**SOURCE PASSAGE**.
- - -
What is a good sailing school? I would say, it´s a place where you won´t just be taught how to pass an exam or how to get a certain certificate, but where you can gain skills both in sailing abilities as well as in seamanship. It certainly depends on the skipper you´ll get: And I can say that I again was so lucky with my skipper during the SKS (equivalent to the RYA Coastal Skipper) a few weeks ago. (You may read the practical sailing education here and the examination day here). Dietmar, his name, told us right from the beginning what his intentions have been: Teaching us how to sail and how to act as a thorough skipper. And yes, there´s an exam we want to pass.
But that was his smallest concern. He wanted to teach us stress-free sailing without yelling or bitching, instead, how to sail in a calm, confident and safe manner. Here are the four big learning I gained during this 6-day sailing school-cruise on an X-442 yacht: The best marina berthing maneuver ever, casting off stress-free, a very quick Figure-8 alternative and last not least the most simplistic last minute maneuver. The best thing: It is possible to do all these maneuvers single-handed.
Marina Berthing a Yacht: The Best Way
We all know the classic landing when it comes to go alongside a pier: Taking aim with the bow, reducing speed as much as we can, move slowly alongside and reverse gear to stop the boat. Now the stress comes into play, because somebody (mostly the wife of the skipper or – worse – an uneducated guest) has to jump to the jetty to head off the boat with a rope. Oh dear, that´s load, there´s a lot of yelling and – perish the thought! – what if wind blows from the “wrong” direction?
- - -
**DATASET EXCERPT**.

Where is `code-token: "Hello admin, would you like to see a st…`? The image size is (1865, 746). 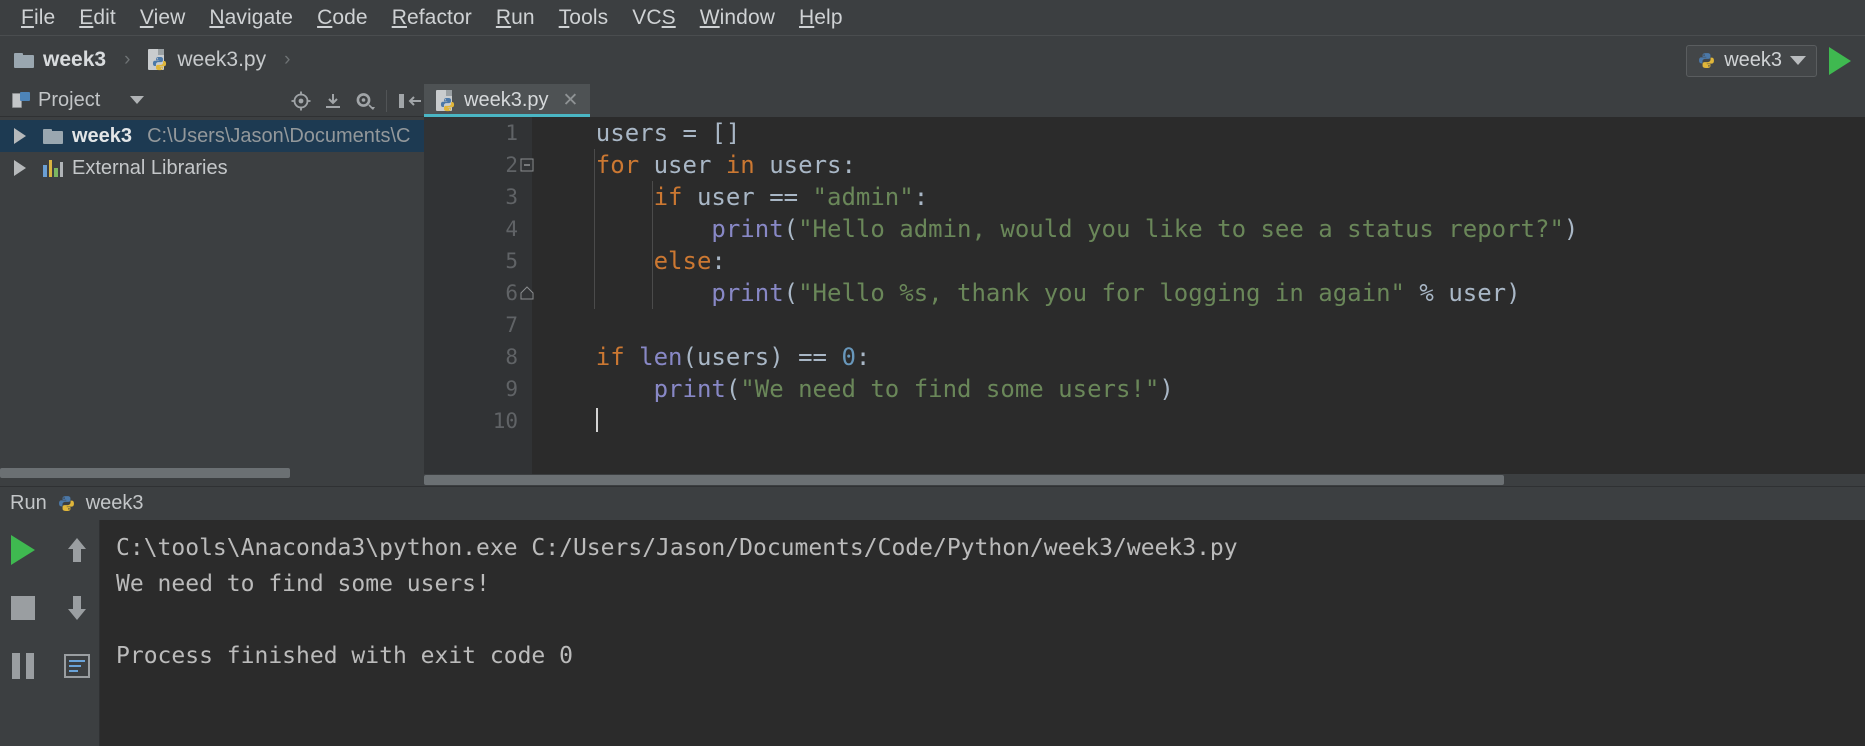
- - -
**DIRECTIONS**.
According to the sailing school passage, what type of yacht was used for the sailing school cruise? The listing was drawn from a separate source.

**EXERCISE SOLUTION**.
An X-442 yacht.